Kapsuła powrotna Chang’e 5 T-1 wróciła na Ziemię
Po ośmiu dniach lotu kapsuła powrotna sondy Chang’e 5-T1 wylądowała w Mongolii Wewnętrznej. Celem misji było sprawdzenie aparatury powrotnej, która za trzy lata zostanie użyta do sprowadzenia próbek gruntu księżycowego.
Lot Chang’e 5-T1 trwał ponad 8 dni. Start bezzałogowej misji nastąpił 23 października z kosmodromu Xichang. Celem tej wyprawy było dokonanie przelotu obok Księżyca a następnie powrót na Ziemię. Częścią Chang’e 5-T1 jest kapsuła, wzorowana na chińskich załogowych kapsułach Shenzhou. Powrót na Ziemię nastąpił z prędkością około 11,2 km/s, co jest większą wartością niż powrót statku kosmicznego z orbity okołoziemskiej. Lądowanie nastąpiło o 23:41 CET. Helikoptery zlokalizowały kapsułę w ciągu pięciu minut.
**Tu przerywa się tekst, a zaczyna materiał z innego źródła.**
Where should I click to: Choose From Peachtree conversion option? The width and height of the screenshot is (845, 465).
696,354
Do przelotu sondy obok Księżyca doszło w poniedziałek 27 października, około godziny 05:00 CET. Minimalna odległość od Srebrnego Globu wyniosła około 13 tysięcy kilometrów. Co ciekawe, niektóre chińskie źródła informowały o wejściu Chang’e 5-T1 na orbitę okołoksiężycową o wysokości około 60 tysięcy kilometrów.
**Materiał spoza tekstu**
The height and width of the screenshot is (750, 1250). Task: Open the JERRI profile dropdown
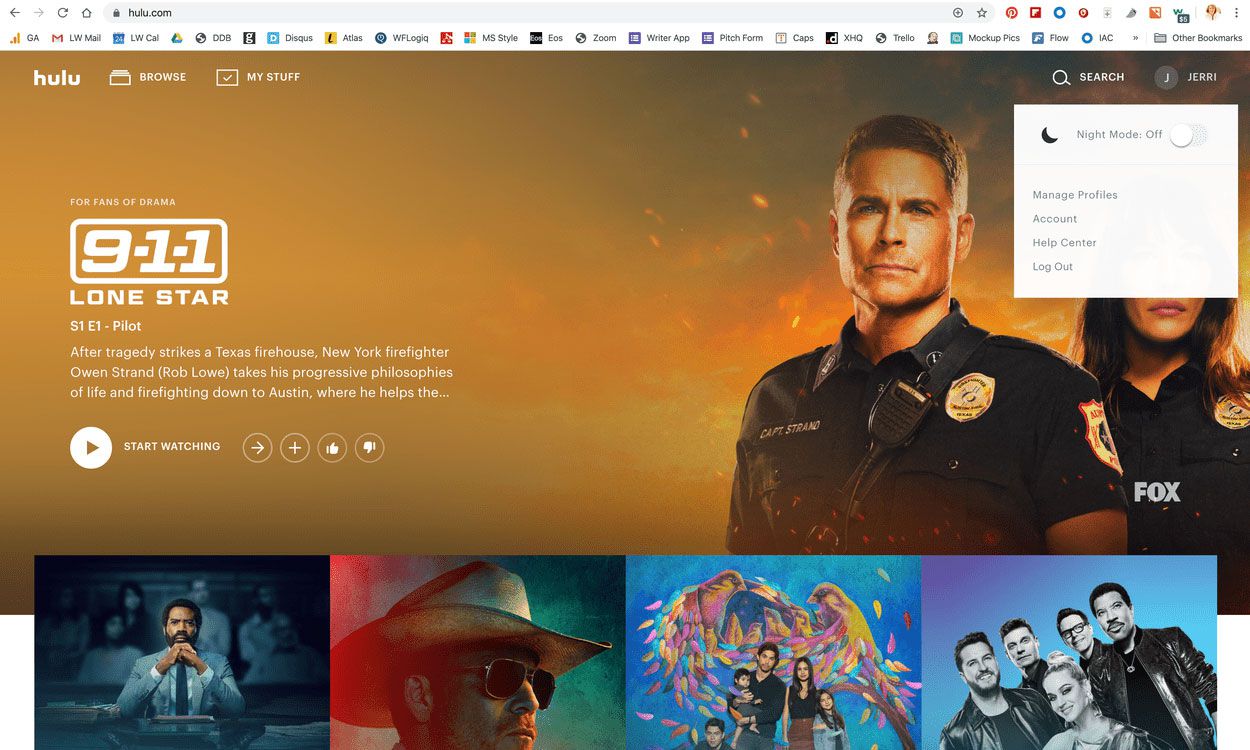[1186, 77]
Chang’e 5-T1 jest pierwszą księżycową wyprawą powrotną od 1976 roku, czyli od czasów radzieckiej misji Łuna 24. Jest to także największa kapsuła, która w ostatnich latach wróciła z poza niskiej orbity okołoziemskiej. Bezzałogowe misje serii Chang’e trwają od 2007 roku. Dotychczas zrealizowano trzy wyprawy: orbitery Chang’e 1 i 2 oraz lądownik Chang’e 3. Misja Chang’e 3, której lądowanie na Srebrnym Globie nastąpiło w grudniu zeszłego roku, była pierwszym miękkim lądowaniem na Księżycu od 1976 roku (także od czasów misji Łuna 24). W przyszłym roku Chiny zamierzają wysłać czwartą misję Chang’e - również lądownik księżycowy z łazikiem.